*** Begin section ***
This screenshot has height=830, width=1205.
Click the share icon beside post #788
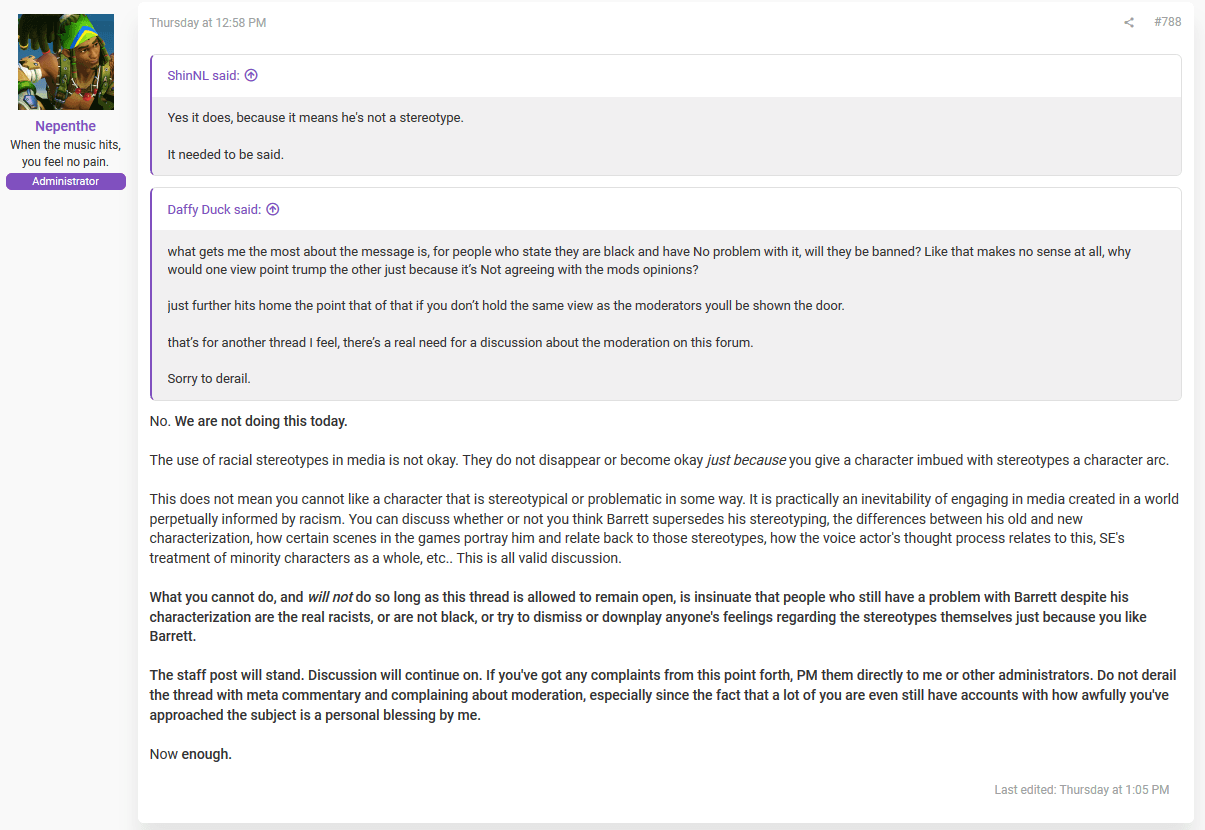[1129, 23]
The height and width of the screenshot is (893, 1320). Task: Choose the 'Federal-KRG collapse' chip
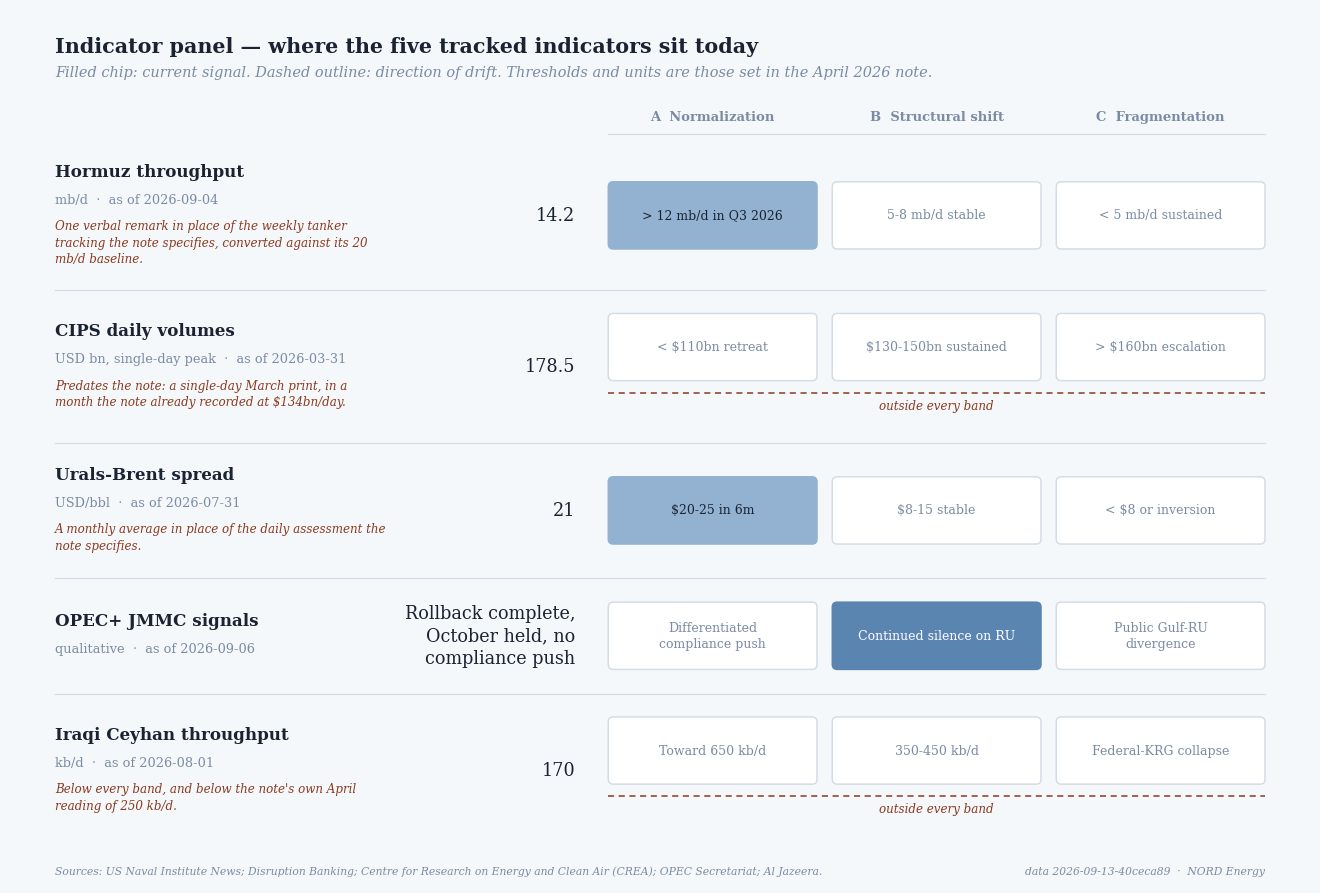1160,751
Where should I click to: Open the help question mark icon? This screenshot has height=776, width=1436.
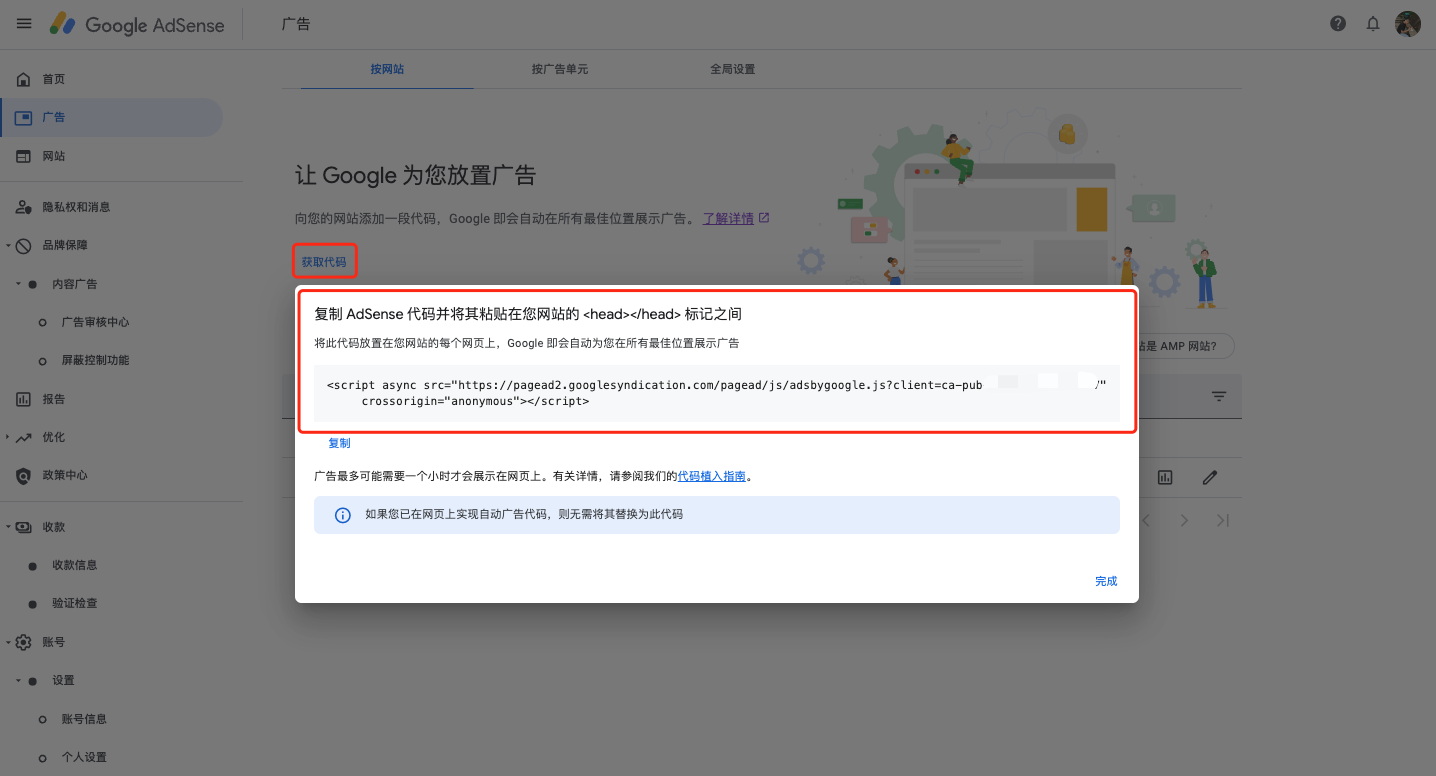[1338, 24]
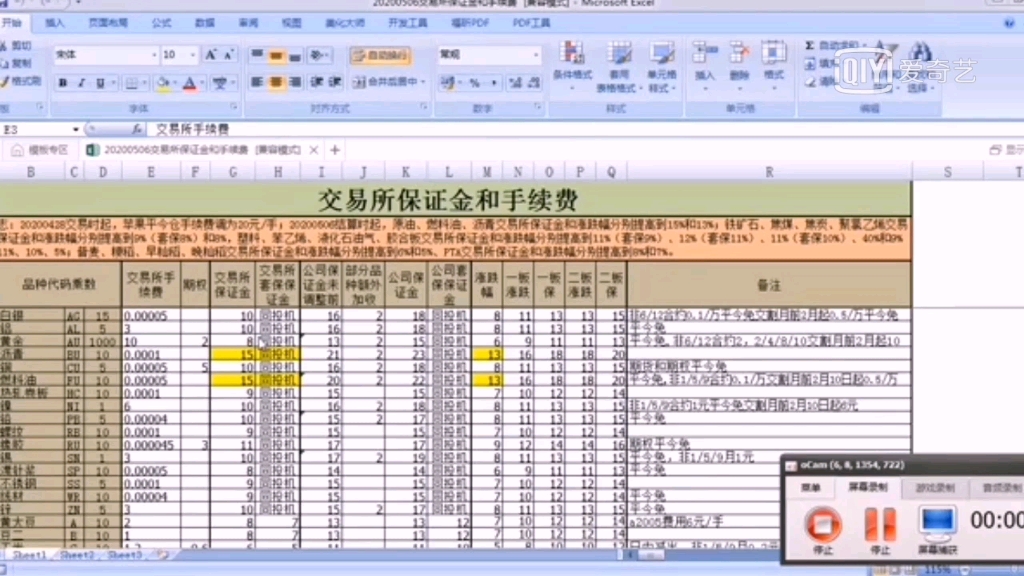The height and width of the screenshot is (576, 1024).
Task: Toggle bold formatting on the selected cell
Action: pyautogui.click(x=61, y=82)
*** End section ***
What the task asks: Please copy exactly the lines from the one that contains "Click the share icon beside post #788" through the last line of the listing above, leaving out the pictures.

Finished task:
Click the share icon beside post #788
[1129, 23]
The height and width of the screenshot is (893, 1320). Task: Choose the 'Federal-KRG collapse' chip
1160,751
Where should I click to: Open the help question mark icon? This screenshot has height=776, width=1436.
[1338, 24]
The height and width of the screenshot is (576, 1024).
Task: Toggle bold formatting on the selected cell
Action: pyautogui.click(x=61, y=82)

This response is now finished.